Hillary Clinton sat for a rare interview on Friday, telling MSNBC that while she won't apologize for her self-inflicted email wounds, she is 'sorry that this has been confusing to people'

Hillary Clinton sat for a rare interview on Friday, telling MSNBC that while she won't apologize for her self-inflicted email wounds, she is 'sorry that this has been confusing to people'

Andrew Mitchell, normally friendly to Democrats, was chosen for only the third interview the secretive Clinton has given since her second cmpaign for the White House began

Andrew Mitchell, normally friendly to Democrats, was chosen for only the third interview the secretive Clinton has given since her second cmpaign for the White House began

The Republican National Committ pounced.

'What’s clear is Hillary Clinton regrets that she got caught and is paying a political price, not the fact her secret email server put our national security at risk,' said RNC spokesman Michael Short

'Hillary Clinton's repeated distortions of her growing email scandal, which now involves an FBI investigation, and her refusal to apologize only reinforce why three-fifths of the country doesn't trust her.'

Clinton has found herself beseiged by atypically aggressive journalists seeking answers about whether maintaining State Department secrets on a piece of computer hardware in her home should disqualify her from being commander-in-chief – or, worse, subject her to criminal prosecution.
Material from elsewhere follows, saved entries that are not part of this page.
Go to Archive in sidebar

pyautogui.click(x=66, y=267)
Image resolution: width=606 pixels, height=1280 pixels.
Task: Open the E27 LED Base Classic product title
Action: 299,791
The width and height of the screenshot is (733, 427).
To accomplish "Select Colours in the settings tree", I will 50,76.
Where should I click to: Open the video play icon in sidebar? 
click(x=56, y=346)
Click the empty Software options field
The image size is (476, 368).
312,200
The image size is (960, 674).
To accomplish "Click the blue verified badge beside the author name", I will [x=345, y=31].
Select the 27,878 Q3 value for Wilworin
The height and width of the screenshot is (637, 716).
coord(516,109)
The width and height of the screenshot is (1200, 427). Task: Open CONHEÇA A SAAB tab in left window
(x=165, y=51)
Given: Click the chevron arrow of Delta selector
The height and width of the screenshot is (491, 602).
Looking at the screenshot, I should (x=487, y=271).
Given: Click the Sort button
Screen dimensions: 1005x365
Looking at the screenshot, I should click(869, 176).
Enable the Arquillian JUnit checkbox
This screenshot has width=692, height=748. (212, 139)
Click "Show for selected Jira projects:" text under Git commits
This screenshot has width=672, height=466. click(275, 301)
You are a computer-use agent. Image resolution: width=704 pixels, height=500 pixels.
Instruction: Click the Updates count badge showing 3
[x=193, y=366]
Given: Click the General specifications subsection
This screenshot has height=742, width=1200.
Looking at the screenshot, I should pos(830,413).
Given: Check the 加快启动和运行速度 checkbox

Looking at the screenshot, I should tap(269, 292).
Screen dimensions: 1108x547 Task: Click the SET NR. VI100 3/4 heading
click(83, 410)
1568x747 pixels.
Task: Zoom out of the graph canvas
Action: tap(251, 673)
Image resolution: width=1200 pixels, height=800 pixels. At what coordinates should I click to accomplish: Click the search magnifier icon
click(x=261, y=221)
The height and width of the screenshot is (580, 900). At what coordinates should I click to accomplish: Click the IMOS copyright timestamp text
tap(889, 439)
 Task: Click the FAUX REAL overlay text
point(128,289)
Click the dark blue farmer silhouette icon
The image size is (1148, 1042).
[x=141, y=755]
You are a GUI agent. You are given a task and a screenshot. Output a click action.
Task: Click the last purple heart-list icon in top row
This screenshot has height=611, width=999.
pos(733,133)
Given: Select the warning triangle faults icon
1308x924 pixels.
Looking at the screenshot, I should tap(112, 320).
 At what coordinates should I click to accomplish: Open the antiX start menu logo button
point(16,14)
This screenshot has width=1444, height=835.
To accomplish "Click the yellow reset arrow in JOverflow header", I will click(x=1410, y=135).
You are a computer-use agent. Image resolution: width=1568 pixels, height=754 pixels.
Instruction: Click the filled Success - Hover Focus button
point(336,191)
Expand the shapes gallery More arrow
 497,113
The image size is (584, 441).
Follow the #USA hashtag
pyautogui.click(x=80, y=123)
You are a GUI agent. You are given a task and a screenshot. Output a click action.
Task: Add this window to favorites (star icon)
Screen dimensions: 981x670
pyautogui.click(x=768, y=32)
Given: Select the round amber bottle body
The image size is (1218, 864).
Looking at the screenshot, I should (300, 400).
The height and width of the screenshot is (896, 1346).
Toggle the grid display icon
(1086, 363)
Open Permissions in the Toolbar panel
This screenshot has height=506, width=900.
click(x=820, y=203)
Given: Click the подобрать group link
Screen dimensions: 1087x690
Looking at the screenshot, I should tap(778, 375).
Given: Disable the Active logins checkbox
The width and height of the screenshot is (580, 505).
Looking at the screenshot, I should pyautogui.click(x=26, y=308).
As a result, her public polling numbers have slipped steadily. One recent survey found words like 'liar' and 'dishonest' were the first to leap to mind when Americans are asked to describe her.

'Certainly.' Clinton admitted on Friday, 'it doesn't make me feel good.'

'But I am very confident that by the time this campaign has run its course, people will know that what I have been saying is accurate.' 

For now, though, what comes across in interviews and brief press conferences has been a sudden shift from derision to contrition – which has happned so fast that it also risks making her look inauthentic.

Only ten days ago Clinton mocked questions about whether or not she ordered her email server 'wiped' clean – 'What, like with a cloth?' – and cracked jokes about using Snapchat because the messages 'disappear all by themselves.'

But last week in Iowa she began to express a measured sense of regret. That contined Friday with a look back at her transition from the U.S. Senate to the State Department.

'I did all my business on my personal email [in the Senate],' Clinton said. 'I was not thinking a lot when I got in [as secretary of state].'

'There was so much work to be done. We had so many problems around the world. I didn’t really stop and think, "What kind of email system will there be?"'

'This was fully above-board, people knew I was using a personal email. I did it for convenience,' she said. 'I sent emails that I thought were work-related to people’s "dot-gov" accounts.'

Those statements, too, could come back to haunt Hillary.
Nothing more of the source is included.